Christian Davenport of The Washington Post wrote an article called Putting a Price on Pain that explored this ethical dilemma further. He writes, “As DNA testing frees increasing numbers of innocents from prison, states across the country are facing a politically sensitive and morally complex calculus: What is the value of a life unjustly spent behind bars?”
“Recently, Virginia passed a law that compensates wrongly convicted people 90 percent of the state’s annual per capita income -or about $30,000 – for up to 20 years. Alabama pays a minimum $50,000 for every year of incarceration. New Jersey provides up to $20,000 per year, or twice the person’s pre-prison salary, whichever is greater.”
Ronald Kuby, a New York lawyer provides further color:
- What’s a prison rape worth?
- What’s missing your child’s first day of school worth?
- Not being with your parents as they lay dying?
- Having your parents go to their graves with you branded a convict?
“As complicated and imperfect as it is, deciding what a person’s life is worth is done repeatedly. Juries routinely award damages in wrongful-death cases. They even calculate the value of limbs lost in accidents.”

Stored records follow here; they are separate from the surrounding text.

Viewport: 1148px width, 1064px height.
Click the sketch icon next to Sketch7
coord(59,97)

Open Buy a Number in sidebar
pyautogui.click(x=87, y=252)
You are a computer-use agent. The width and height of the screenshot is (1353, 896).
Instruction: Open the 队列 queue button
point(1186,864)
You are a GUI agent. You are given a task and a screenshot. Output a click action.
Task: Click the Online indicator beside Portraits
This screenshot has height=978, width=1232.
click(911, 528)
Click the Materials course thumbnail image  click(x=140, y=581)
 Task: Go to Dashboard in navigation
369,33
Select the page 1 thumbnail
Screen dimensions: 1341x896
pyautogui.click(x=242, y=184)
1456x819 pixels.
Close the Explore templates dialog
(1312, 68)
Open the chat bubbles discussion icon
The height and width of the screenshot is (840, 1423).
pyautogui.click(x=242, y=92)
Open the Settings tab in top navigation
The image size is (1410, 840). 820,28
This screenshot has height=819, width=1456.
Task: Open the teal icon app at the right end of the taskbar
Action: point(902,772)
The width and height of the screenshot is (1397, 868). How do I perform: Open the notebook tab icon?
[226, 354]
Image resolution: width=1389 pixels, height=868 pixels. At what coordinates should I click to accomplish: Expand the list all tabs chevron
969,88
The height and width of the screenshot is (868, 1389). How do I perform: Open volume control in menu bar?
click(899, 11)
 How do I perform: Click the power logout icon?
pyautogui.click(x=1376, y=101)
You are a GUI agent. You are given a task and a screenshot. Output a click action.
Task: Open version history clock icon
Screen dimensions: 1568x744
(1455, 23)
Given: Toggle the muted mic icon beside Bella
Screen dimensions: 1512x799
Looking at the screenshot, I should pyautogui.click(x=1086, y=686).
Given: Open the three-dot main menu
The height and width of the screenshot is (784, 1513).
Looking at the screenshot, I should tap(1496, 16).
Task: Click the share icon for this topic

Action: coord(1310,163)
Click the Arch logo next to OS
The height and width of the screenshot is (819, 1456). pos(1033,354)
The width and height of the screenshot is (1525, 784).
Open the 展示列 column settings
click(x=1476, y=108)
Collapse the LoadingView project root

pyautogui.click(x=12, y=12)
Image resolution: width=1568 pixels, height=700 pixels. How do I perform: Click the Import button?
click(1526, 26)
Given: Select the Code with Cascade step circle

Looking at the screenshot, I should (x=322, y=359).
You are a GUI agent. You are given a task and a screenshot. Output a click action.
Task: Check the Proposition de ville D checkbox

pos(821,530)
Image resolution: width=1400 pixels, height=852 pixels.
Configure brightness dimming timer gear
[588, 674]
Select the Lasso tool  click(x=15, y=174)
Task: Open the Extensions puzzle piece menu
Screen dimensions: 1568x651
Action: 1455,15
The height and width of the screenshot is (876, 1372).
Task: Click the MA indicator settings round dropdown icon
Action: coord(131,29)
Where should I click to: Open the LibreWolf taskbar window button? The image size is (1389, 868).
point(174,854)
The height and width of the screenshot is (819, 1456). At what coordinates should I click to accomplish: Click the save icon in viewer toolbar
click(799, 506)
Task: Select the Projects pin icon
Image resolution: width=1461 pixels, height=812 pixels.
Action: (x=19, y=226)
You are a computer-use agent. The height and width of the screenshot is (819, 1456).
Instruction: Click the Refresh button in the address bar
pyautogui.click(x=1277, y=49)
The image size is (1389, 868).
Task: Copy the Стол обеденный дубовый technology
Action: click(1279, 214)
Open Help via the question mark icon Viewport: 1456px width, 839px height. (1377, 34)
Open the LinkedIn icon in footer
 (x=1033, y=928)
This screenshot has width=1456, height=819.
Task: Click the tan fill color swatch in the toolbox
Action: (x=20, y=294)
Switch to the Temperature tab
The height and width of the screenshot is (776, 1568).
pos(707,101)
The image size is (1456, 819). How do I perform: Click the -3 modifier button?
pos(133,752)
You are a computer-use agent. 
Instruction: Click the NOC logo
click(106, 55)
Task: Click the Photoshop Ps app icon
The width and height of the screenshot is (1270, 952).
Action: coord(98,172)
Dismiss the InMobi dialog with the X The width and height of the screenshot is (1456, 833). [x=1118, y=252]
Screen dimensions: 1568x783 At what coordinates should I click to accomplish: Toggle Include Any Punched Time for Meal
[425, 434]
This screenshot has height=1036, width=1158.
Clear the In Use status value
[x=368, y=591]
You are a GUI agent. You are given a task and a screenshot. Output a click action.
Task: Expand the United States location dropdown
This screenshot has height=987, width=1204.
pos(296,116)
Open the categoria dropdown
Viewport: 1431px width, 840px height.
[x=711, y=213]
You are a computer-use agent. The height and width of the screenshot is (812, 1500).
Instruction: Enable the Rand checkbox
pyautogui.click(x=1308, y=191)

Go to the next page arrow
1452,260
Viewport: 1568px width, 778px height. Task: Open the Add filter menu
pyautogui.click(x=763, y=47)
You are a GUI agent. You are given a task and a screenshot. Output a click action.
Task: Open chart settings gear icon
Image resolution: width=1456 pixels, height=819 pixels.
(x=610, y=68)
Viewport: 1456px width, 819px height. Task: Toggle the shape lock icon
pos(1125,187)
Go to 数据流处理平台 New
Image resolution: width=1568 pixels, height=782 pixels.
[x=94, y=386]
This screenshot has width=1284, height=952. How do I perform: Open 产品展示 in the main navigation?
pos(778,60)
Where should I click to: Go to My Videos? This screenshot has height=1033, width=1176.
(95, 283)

So what is fair compensation? And what does it say about society at large with how we calculate damages?
Nina,
Thank you for asking these important sets of questions. You are prompting me to look into whether or not the determinations are done the way they are in tort law, in which case laborers will not get the same as Ivy League educated lawyers because of differences in so-called earning potential. I think how we do things in torts compensation is a testament to our screwed up logic regarding how we assign value to life. If the reasoning is faulty in torts, it would be absolutely heinous if applied to these kinds of cases you mention. I’ll get back to you.